— Given passage —
■ ■ ■
# Tony's MIA for a few days



## asmartbull (Aug 16, 2009)

Gents
Tony asked that I tell you that he will not have access to a computer for a few days. The aftermath of the hurricane has him busy. I am only posting because he is in Dave's blind taste test. He and his family are fine.


----------



## HydroRaven (Oct 10, 2010)

That's good to know. I hope everything returns to normal for him and for anybody that has been affected by the hurricane.


----------



## sengjc (Nov 15, 2010)

Important thing is they are fine.


----------



## bpegler (Mar 30, 2006)

Well that explains why the post count in the forum is down 87%. Like others, I'm thankful he and his are well.

Everyone else in the northeast doing okay?


----------



## Rock31 (Sep 30, 2010)

glad everyone is ok, I text him yesterday and they were fine...looks like he will be a busy man these next few days.


----------



## Habano (Jul 5, 2010)

Thank you for the update Al and if you speak to Tony again, please let him know to take all the time he needs and the Blind Taste Test Reviews can wait. Obviously family and friends and more important right now.


----------



## JGD (Mar 2, 2009)

I'm glad to hear he is OK. I know that he lives near my in-laws and they got hit pretty hard.


----------



## HydroRaven (Oct 10, 2010)

Guys, do you think he's still having his "Partagas Short coffee black egg whites" every morning? oke::rofl:


----------



## Habano (Jul 5, 2010)

HydroRaven said:


> Guys, do you think he's still having his "Partagas Short coffee black egg whites" every morning? oke::rofl:


The world would have to end for that man to stop or disturb his morning smoke and breakfast routine....lol.
■ ■ ■
— Records supplied —
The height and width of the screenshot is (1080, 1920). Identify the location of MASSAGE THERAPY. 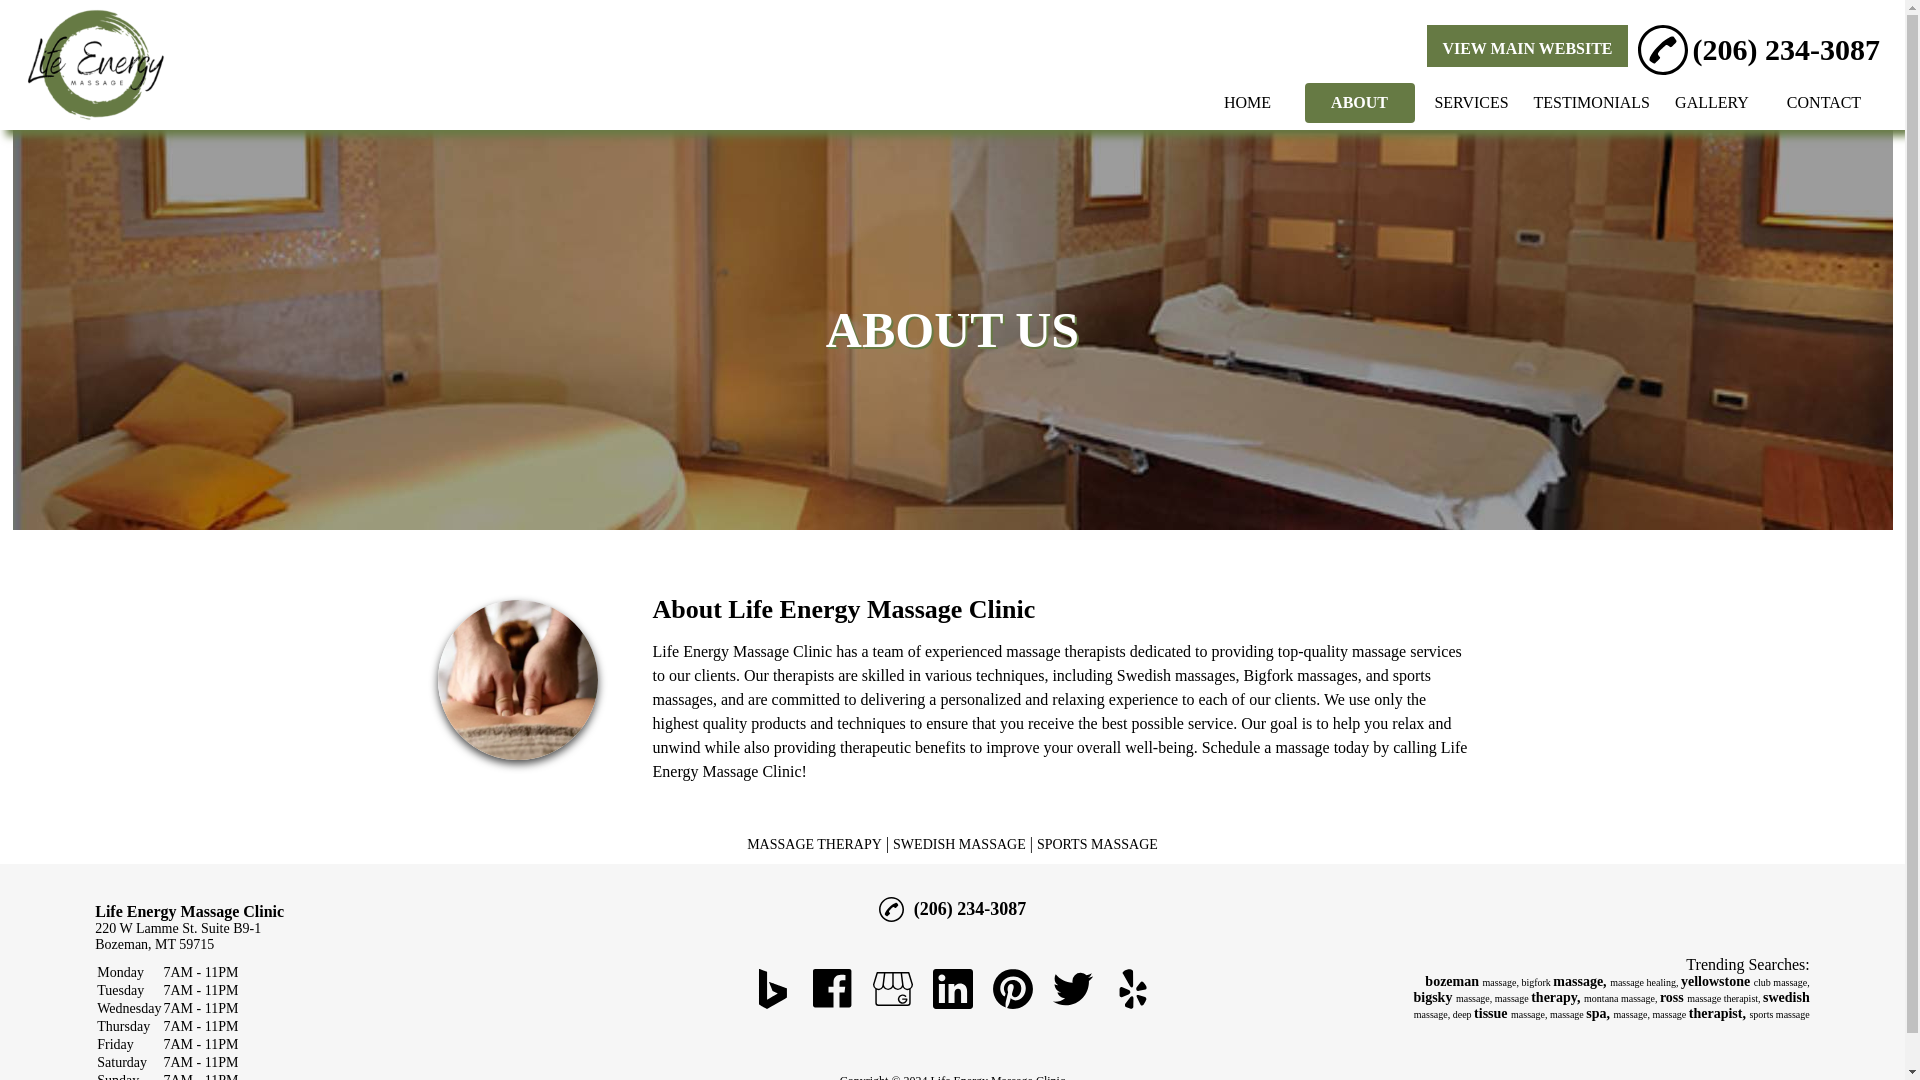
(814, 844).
■ ■ ■
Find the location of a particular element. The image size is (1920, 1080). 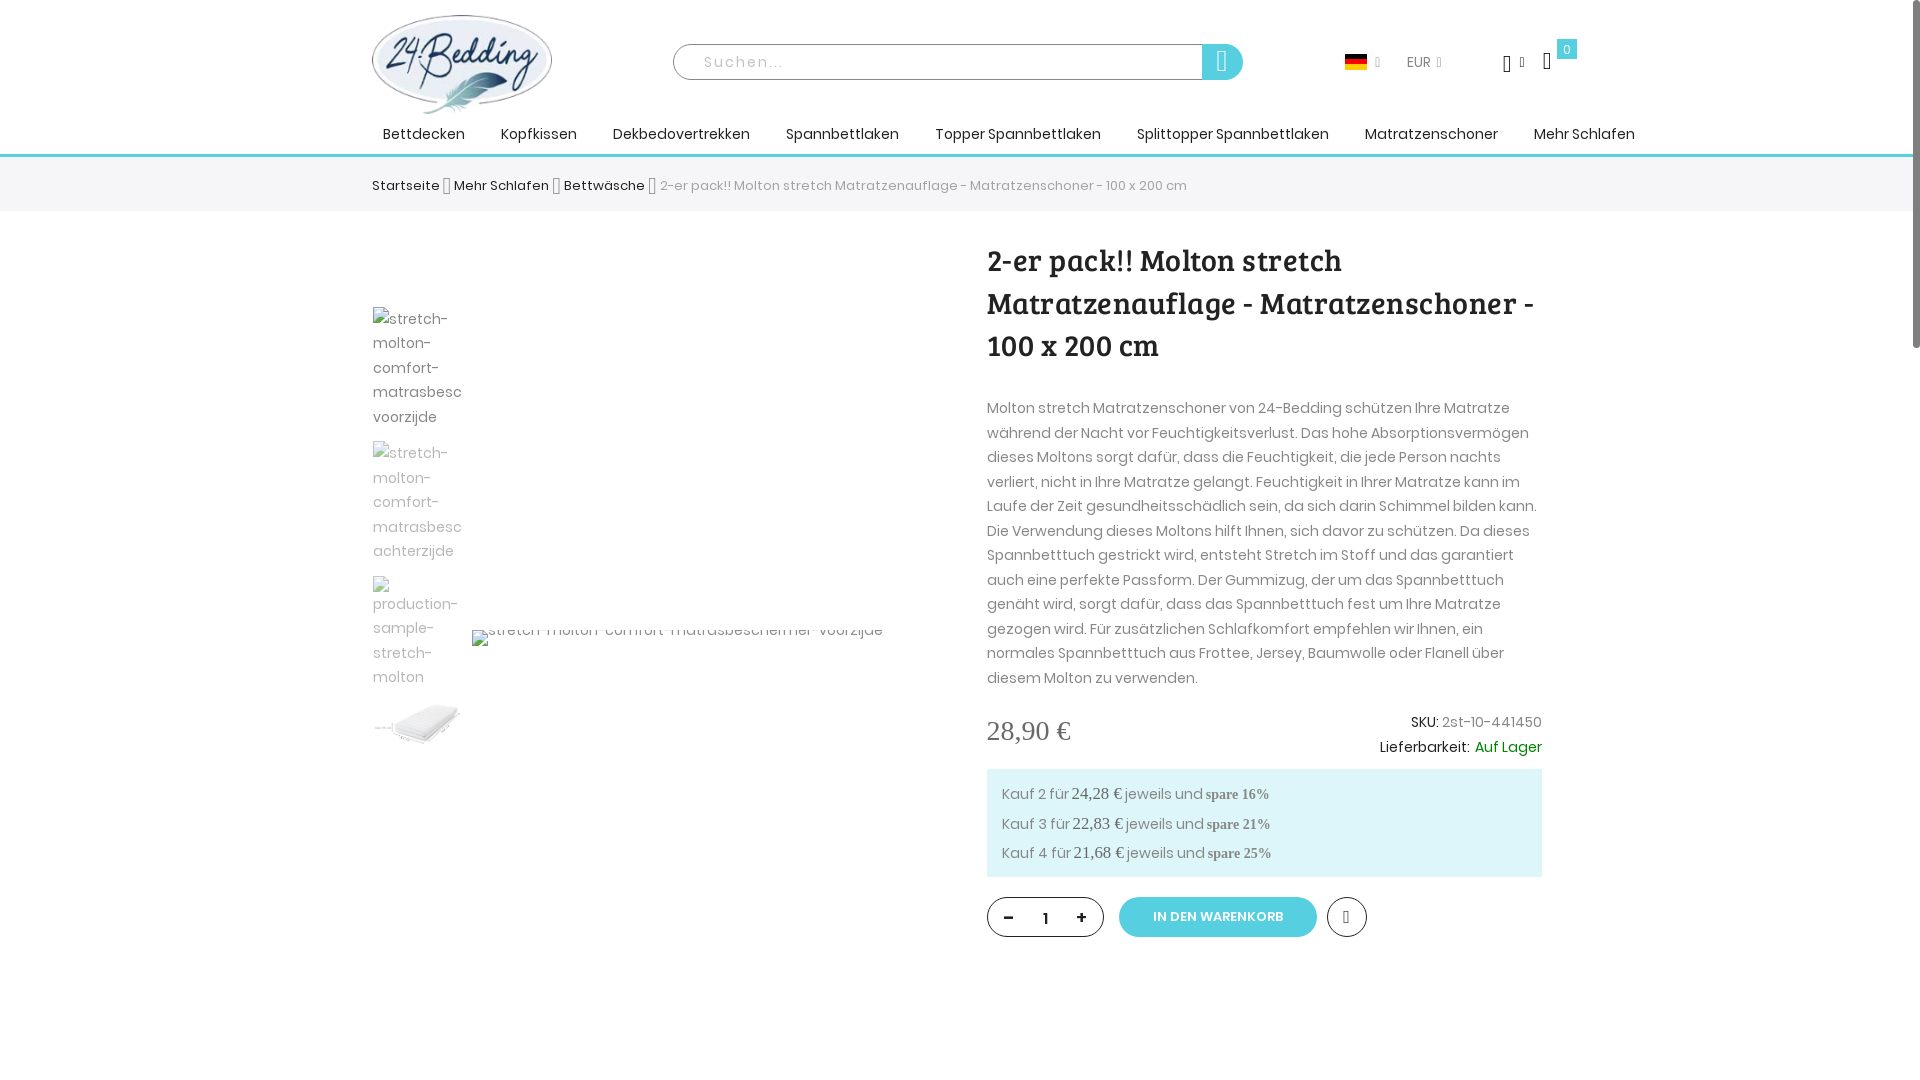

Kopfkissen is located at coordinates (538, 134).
■ ■ ■
— The task —
Could you rewrite the forum thread between "## sengjc (Nov" and "northeast doing okay?", inclusive, with "thankful" changed to "grateful"?

— Correct response —
## sengjc (Nov 15, 2010)

Important thing is they are fine.


----------



## bpegler (Mar 30, 2006)

Well that explains why the post count in the forum is down 87%. Like others, I'm grateful he and his are well.

Everyone else in the northeast doing okay?